* AIM OF THE TASK:
Word for word, restate all of the entries.

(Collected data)
* * * * * * *

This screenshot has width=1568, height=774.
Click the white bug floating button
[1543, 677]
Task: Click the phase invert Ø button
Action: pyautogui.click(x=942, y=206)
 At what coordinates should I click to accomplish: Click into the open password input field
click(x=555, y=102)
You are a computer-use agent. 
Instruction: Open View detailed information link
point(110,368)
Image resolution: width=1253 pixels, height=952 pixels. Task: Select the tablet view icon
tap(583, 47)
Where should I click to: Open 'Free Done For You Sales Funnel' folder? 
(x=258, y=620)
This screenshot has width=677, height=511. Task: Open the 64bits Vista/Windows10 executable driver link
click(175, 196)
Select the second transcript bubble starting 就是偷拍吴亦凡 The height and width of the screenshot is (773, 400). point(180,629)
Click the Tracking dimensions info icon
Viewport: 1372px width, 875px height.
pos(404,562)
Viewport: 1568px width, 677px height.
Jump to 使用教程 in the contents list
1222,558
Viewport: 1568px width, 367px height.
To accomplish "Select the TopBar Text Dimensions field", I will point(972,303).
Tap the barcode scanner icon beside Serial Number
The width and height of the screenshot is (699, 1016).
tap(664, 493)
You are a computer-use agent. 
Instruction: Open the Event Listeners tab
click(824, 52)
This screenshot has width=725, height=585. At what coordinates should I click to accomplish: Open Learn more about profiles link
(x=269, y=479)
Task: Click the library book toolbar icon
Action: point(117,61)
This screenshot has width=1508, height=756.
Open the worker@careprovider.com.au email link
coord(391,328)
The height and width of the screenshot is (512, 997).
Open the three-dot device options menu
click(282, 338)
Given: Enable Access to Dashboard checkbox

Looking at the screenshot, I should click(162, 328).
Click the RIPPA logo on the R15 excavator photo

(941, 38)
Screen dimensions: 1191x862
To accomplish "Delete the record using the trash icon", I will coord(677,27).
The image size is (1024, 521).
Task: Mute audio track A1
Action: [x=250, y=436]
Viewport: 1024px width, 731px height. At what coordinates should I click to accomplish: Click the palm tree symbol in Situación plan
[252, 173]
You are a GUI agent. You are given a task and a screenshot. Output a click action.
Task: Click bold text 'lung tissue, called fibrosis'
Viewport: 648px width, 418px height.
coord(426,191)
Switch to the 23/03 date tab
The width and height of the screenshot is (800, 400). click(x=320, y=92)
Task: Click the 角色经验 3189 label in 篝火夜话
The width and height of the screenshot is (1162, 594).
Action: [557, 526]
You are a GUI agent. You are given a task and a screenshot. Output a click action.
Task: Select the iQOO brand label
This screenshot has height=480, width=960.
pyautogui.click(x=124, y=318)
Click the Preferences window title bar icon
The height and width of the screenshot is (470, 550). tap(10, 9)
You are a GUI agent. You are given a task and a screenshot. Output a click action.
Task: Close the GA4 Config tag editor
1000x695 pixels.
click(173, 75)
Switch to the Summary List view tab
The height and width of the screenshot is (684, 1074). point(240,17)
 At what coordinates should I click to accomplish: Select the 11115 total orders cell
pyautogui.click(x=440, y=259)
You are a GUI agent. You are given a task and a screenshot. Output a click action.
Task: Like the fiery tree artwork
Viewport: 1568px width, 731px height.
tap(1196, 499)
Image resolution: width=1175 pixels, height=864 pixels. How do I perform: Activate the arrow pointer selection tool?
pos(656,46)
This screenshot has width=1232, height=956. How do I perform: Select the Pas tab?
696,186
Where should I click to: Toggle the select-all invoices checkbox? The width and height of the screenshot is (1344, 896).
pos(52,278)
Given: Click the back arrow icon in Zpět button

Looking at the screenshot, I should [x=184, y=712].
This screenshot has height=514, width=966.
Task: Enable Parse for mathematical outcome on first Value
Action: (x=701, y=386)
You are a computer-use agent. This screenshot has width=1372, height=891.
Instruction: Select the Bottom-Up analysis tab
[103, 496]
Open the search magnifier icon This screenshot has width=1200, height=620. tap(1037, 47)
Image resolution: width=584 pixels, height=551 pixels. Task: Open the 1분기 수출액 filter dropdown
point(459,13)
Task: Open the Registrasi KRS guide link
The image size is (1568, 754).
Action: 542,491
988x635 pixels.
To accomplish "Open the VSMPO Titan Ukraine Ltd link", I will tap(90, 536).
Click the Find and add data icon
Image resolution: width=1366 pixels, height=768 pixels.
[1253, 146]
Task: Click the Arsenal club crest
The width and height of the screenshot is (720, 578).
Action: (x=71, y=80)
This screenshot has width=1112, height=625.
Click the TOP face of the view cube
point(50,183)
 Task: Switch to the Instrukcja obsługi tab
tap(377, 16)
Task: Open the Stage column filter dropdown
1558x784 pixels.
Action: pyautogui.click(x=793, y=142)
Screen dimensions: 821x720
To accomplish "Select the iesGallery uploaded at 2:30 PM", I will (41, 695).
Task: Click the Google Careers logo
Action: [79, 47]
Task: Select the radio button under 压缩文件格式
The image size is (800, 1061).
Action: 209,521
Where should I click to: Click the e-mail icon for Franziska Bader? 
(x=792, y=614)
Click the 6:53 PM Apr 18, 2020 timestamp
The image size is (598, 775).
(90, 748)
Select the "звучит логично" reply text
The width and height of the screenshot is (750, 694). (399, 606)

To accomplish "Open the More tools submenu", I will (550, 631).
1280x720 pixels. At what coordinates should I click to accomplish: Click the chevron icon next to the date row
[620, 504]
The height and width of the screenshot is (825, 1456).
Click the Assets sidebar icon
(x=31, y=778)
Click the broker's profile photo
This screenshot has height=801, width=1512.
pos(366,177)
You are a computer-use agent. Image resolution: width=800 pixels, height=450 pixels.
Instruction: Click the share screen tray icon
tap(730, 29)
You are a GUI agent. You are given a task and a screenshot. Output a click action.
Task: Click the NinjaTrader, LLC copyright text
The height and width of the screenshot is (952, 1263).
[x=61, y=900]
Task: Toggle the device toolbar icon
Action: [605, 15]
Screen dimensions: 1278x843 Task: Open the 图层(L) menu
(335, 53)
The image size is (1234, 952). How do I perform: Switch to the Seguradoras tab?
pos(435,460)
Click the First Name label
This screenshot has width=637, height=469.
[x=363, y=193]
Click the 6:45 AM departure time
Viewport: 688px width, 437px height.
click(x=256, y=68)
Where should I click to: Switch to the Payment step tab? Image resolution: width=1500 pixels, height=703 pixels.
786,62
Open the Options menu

* * * * * * *

* ANSWER TO THIS TASK:
This screenshot has width=1568, height=774.
Click the white bug floating button
[1543, 677]
Task: Click the phase invert Ø button
Action: pyautogui.click(x=942, y=206)
 At what coordinates should I click to accomplish: Click into the open password input field
click(x=555, y=102)
You are a computer-use agent. 
Instruction: Open View detailed information link
point(110,368)
Image resolution: width=1253 pixels, height=952 pixels. Task: Select the tablet view icon
tap(583, 47)
Where should I click to: Open 'Free Done For You Sales Funnel' folder? 
(x=258, y=620)
This screenshot has width=677, height=511. Task: Open the 64bits Vista/Windows10 executable driver link
click(175, 196)
Select the second transcript bubble starting 就是偷拍吴亦凡 The height and width of the screenshot is (773, 400). point(180,629)
Click the Tracking dimensions info icon
Viewport: 1372px width, 875px height.
pos(404,562)
Viewport: 1568px width, 677px height.
Jump to 使用教程 in the contents list
1222,558
Viewport: 1568px width, 367px height.
To accomplish "Select the TopBar Text Dimensions field", I will point(972,303).
Tap the barcode scanner icon beside Serial Number
The width and height of the screenshot is (699, 1016).
tap(664, 493)
You are a computer-use agent. 
Instruction: Open the Event Listeners tab
click(824, 52)
This screenshot has width=725, height=585. At what coordinates should I click to accomplish: Open Learn more about profiles link
(x=269, y=479)
Task: Click the library book toolbar icon
Action: point(117,61)
This screenshot has width=1508, height=756.
Open the worker@careprovider.com.au email link
coord(391,328)
The height and width of the screenshot is (512, 997).
Open the three-dot device options menu
click(282, 338)
Given: Enable Access to Dashboard checkbox

Looking at the screenshot, I should click(162, 328).
Click the RIPPA logo on the R15 excavator photo

(941, 38)
Screen dimensions: 1191x862
To accomplish "Delete the record using the trash icon", I will coord(677,27).
The image size is (1024, 521).
Task: Mute audio track A1
Action: [x=250, y=436]
Viewport: 1024px width, 731px height. At what coordinates should I click to accomplish: Click the palm tree symbol in Situación plan
[252, 173]
You are a GUI agent. You are given a task and a screenshot. Output a click action.
Task: Click bold text 'lung tissue, called fibrosis'
Viewport: 648px width, 418px height.
coord(426,191)
Switch to the 23/03 date tab
The width and height of the screenshot is (800, 400). click(x=320, y=92)
Task: Click the 角色经验 3189 label in 篝火夜话
The width and height of the screenshot is (1162, 594).
Action: [557, 526]
You are a GUI agent. You are given a task and a screenshot. Output a click action.
Task: Select the iQOO brand label
This screenshot has height=480, width=960.
pyautogui.click(x=124, y=318)
Click the Preferences window title bar icon
The height and width of the screenshot is (470, 550). tap(10, 9)
You are a GUI agent. You are given a task and a screenshot. Output a click action.
Task: Close the GA4 Config tag editor
1000x695 pixels.
click(173, 75)
Switch to the Summary List view tab
The height and width of the screenshot is (684, 1074). point(240,17)
 At what coordinates should I click to accomplish: Select the 11115 total orders cell
pyautogui.click(x=440, y=259)
You are a GUI agent. You are given a task and a screenshot. Output a click action.
Task: Like the fiery tree artwork
Viewport: 1568px width, 731px height.
tap(1196, 499)
Image resolution: width=1175 pixels, height=864 pixels. How do I perform: Activate the arrow pointer selection tool?
pos(656,46)
This screenshot has width=1232, height=956. How do I perform: Select the Pas tab?
696,186
Where should I click to: Toggle the select-all invoices checkbox? The width and height of the screenshot is (1344, 896).
pos(52,278)
Given: Click the back arrow icon in Zpět button

Looking at the screenshot, I should [x=184, y=712].
This screenshot has height=514, width=966.
Task: Enable Parse for mathematical outcome on first Value
Action: (x=701, y=386)
You are a computer-use agent. This screenshot has width=1372, height=891.
Instruction: Select the Bottom-Up analysis tab
[103, 496]
Open the search magnifier icon This screenshot has width=1200, height=620. tap(1037, 47)
Image resolution: width=584 pixels, height=551 pixels. Task: Open the 1분기 수출액 filter dropdown
point(459,13)
Task: Open the Registrasi KRS guide link
The image size is (1568, 754).
Action: 542,491
988x635 pixels.
To accomplish "Open the VSMPO Titan Ukraine Ltd link", I will tap(90, 536).
Click the Find and add data icon
Image resolution: width=1366 pixels, height=768 pixels.
[1253, 146]
Task: Click the Arsenal club crest
The width and height of the screenshot is (720, 578).
Action: (x=71, y=80)
This screenshot has width=1112, height=625.
Click the TOP face of the view cube
point(50,183)
 Task: Switch to the Instrukcja obsługi tab
tap(377, 16)
Task: Open the Stage column filter dropdown
1558x784 pixels.
Action: pyautogui.click(x=793, y=142)
Screen dimensions: 821x720
To accomplish "Select the iesGallery uploaded at 2:30 PM", I will (41, 695).
Task: Click the Google Careers logo
Action: [79, 47]
Task: Select the radio button under 压缩文件格式
The image size is (800, 1061).
Action: 209,521
Where should I click to: Click the e-mail icon for Franziska Bader? 
(x=792, y=614)
Click the 6:53 PM Apr 18, 2020 timestamp
The image size is (598, 775).
(90, 748)
Select the "звучит логично" reply text
The width and height of the screenshot is (750, 694). (399, 606)

To accomplish "Open the More tools submenu", I will (550, 631).
1280x720 pixels. At what coordinates should I click to accomplish: Click the chevron icon next to the date row
[620, 504]
The height and width of the screenshot is (825, 1456).
Click the Assets sidebar icon
(x=31, y=778)
Click the broker's profile photo
This screenshot has height=801, width=1512.
pos(366,177)
You are a computer-use agent. Image resolution: width=800 pixels, height=450 pixels.
Instruction: Click the share screen tray icon
tap(730, 29)
You are a GUI agent. You are given a task and a screenshot. Output a click action.
Task: Click the NinjaTrader, LLC copyright text
The height and width of the screenshot is (952, 1263).
[x=61, y=900]
Task: Toggle the device toolbar icon
Action: [605, 15]
Screen dimensions: 1278x843 Task: Open the 图层(L) menu
(335, 53)
The image size is (1234, 952). How do I perform: Switch to the Seguradoras tab?
pos(435,460)
Click the First Name label
This screenshot has width=637, height=469.
[x=363, y=193]
Click the 6:45 AM departure time
Viewport: 688px width, 437px height.
click(x=256, y=68)
Where should I click to: Switch to the Payment step tab? Image resolution: width=1500 pixels, height=703 pixels.
786,62
Open the Options menu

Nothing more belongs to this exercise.